Top of Information provided

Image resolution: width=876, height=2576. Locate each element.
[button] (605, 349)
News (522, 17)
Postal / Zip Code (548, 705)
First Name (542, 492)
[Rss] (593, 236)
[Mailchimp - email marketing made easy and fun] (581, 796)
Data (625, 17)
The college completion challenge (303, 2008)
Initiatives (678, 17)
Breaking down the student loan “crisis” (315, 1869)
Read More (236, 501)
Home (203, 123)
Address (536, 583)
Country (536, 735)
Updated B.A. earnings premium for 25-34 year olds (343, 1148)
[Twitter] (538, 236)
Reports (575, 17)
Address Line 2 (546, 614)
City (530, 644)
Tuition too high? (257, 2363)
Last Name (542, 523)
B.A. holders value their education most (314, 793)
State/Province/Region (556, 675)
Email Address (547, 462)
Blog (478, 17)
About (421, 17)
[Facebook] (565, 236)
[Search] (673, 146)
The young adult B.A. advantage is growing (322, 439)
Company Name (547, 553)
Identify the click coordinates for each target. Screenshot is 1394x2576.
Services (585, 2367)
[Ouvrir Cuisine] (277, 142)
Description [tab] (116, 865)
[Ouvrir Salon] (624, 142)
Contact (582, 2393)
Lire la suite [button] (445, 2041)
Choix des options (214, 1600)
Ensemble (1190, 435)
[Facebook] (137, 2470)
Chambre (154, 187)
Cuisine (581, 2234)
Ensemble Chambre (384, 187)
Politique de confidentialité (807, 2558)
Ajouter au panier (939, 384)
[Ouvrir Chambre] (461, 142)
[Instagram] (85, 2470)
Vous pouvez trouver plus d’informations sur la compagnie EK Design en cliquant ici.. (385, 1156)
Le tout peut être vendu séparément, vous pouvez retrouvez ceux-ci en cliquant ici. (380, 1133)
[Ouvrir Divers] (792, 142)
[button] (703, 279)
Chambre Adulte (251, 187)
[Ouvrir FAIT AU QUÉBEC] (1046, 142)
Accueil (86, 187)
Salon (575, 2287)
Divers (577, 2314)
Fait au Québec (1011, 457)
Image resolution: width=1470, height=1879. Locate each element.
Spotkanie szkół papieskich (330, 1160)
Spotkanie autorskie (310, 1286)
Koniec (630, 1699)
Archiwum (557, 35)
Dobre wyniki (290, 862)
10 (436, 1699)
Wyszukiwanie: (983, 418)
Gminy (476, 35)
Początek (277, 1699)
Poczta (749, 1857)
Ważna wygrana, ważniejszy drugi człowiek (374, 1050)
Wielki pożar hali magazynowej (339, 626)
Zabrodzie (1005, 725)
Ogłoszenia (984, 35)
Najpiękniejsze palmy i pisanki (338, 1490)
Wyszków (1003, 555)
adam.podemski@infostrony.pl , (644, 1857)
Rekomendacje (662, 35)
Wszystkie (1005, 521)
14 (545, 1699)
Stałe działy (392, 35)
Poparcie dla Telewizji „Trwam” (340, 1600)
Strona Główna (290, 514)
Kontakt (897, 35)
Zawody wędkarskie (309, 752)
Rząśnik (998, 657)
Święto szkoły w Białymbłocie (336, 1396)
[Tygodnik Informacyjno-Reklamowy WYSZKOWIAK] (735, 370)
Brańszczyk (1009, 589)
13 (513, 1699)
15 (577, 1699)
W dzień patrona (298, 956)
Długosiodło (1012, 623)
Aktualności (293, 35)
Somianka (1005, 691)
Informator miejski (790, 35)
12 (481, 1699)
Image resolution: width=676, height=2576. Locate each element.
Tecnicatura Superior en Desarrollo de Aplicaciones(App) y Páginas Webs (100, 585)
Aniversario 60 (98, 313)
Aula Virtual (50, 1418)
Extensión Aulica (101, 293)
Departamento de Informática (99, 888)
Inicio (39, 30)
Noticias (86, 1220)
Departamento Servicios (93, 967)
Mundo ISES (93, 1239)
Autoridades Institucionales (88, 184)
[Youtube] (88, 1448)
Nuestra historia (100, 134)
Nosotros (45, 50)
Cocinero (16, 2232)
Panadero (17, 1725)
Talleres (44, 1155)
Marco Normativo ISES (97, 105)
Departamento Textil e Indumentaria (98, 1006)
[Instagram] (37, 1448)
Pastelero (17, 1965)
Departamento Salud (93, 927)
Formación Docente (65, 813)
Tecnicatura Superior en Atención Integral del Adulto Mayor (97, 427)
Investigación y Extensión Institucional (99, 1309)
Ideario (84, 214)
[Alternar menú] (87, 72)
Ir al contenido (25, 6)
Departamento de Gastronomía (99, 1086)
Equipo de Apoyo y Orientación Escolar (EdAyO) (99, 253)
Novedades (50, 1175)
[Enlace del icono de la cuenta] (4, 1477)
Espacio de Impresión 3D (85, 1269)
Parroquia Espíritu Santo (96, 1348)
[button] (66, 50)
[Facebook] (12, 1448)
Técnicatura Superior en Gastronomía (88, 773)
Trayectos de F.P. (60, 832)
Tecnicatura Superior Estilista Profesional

Bottom of Information provided

Return all of the entries exactly as written.

Result:
Image resolution: width=876, height=2576. Locate each element.
[button] (605, 349)
News (522, 17)
Postal / Zip Code (548, 705)
First Name (542, 492)
[Rss] (593, 236)
[Mailchimp - email marketing made easy and fun] (581, 796)
Data (625, 17)
The college completion challenge (303, 2008)
Initiatives (678, 17)
Breaking down the student loan “crisis” (315, 1869)
Read More (236, 501)
Home (203, 123)
Address (536, 583)
Country (536, 735)
Updated B.A. earnings premium for 25-34 year olds (343, 1148)
[Twitter] (538, 236)
Reports (575, 17)
Address Line 2 (546, 614)
City (530, 644)
Tuition too high? (257, 2363)
Last Name (542, 523)
B.A. holders value their education most (314, 793)
State/Province/Region (556, 675)
Email Address (547, 462)
Blog (478, 17)
About (421, 17)
[Facebook] (565, 236)
[Search] (673, 146)
The young adult B.A. advantage is growing (322, 439)
Company Name (547, 553)
Identify the click coordinates for each target. Screenshot is 1394x2576.
Services (585, 2367)
[Ouvrir Cuisine] (277, 142)
Description [tab] (116, 865)
[Ouvrir Salon] (624, 142)
Contact (582, 2393)
Lire la suite [button] (445, 2041)
Choix des options (214, 1600)
Ensemble (1190, 435)
[Facebook] (137, 2470)
Chambre (154, 187)
Cuisine (581, 2234)
Ensemble Chambre (384, 187)
Politique de confidentialité (807, 2558)
Ajouter au panier (939, 384)
[Ouvrir Chambre] (461, 142)
[Instagram] (85, 2470)
Vous pouvez trouver plus d’informations sur la compagnie EK Design en cliquant ici.. (385, 1156)
Le tout peut être vendu séparément, vous pouvez retrouvez ceux-ci en cliquant ici. (380, 1133)
[Ouvrir Divers] (792, 142)
[button] (703, 279)
Chambre Adulte (251, 187)
[Ouvrir FAIT AU QUÉBEC] (1046, 142)
Accueil (86, 187)
Salon (575, 2287)
Divers (577, 2314)
Fait au Québec (1011, 457)
Image resolution: width=1470, height=1879. Locate each element.
Spotkanie szkół papieskich (330, 1160)
Spotkanie autorskie (310, 1286)
Koniec (630, 1699)
Archiwum (557, 35)
Dobre wyniki (290, 862)
10 (436, 1699)
Wyszukiwanie: (983, 418)
Gminy (476, 35)
Początek (277, 1699)
Poczta (749, 1857)
Ważna wygrana, ważniejszy drugi człowiek (374, 1050)
Wielki pożar hali magazynowej (339, 626)
Zabrodzie (1005, 725)
Ogłoszenia (984, 35)
Najpiękniejsze palmy i pisanki (338, 1490)
Wyszków (1003, 555)
adam.podemski@infostrony.pl , (644, 1857)
Rekomendacje (662, 35)
Wszystkie (1005, 521)
14 (545, 1699)
Stałe działy (392, 35)
Poparcie dla Telewizji „Trwam” (340, 1600)
Strona Główna (290, 514)
Kontakt (897, 35)
Zawody wędkarskie (309, 752)
Rząśnik (998, 657)
Święto szkoły w Białymbłocie (336, 1396)
[Tygodnik Informacyjno-Reklamowy WYSZKOWIAK] (735, 370)
Brańszczyk (1009, 589)
13 (513, 1699)
15 (577, 1699)
W dzień patrona (298, 956)
Długosiodło (1012, 623)
Aktualności (293, 35)
Somianka (1005, 691)
Informator miejski (790, 35)
12 (481, 1699)
Image resolution: width=676, height=2576. Locate each element.
Tecnicatura Superior en Desarrollo de Aplicaciones(App) y Páginas Webs (100, 585)
Aniversario 60 (98, 313)
Aula Virtual (50, 1418)
Extensión Aulica (101, 293)
Departamento de Informática (99, 888)
Inicio (39, 30)
Noticias (86, 1220)
Departamento Servicios (93, 967)
Mundo ISES (93, 1239)
Autoridades Institucionales (88, 184)
[Youtube] (88, 1448)
Nuestra historia (100, 134)
Nosotros (45, 50)
Cocinero (16, 2232)
Panadero (17, 1725)
Talleres (44, 1155)
Marco Normativo ISES (97, 105)
Departamento Textil e Indumentaria (98, 1006)
[Instagram] (37, 1448)
Pastelero (17, 1965)
Departamento Salud (93, 927)
Formación Docente (65, 813)
Tecnicatura Superior en Atención Integral del Adulto Mayor (97, 427)
Investigación y Extensión Institucional (99, 1309)
Ideario (84, 214)
[Alternar menú] (87, 72)
Ir al contenido (25, 6)
Departamento de Gastronomía (99, 1086)
Equipo de Apoyo y Orientación Escolar (EdAyO) (99, 253)
Novedades (50, 1175)
[Enlace del icono de la cuenta] (4, 1477)
Espacio de Impresión 3D (85, 1269)
Parroquia Espíritu Santo (96, 1348)
[button] (66, 50)
[Facebook] (12, 1448)
Técnicatura Superior en Gastronomía (88, 773)
Trayectos de F.P. (60, 832)
Tecnicatura Superior Estilista Profesional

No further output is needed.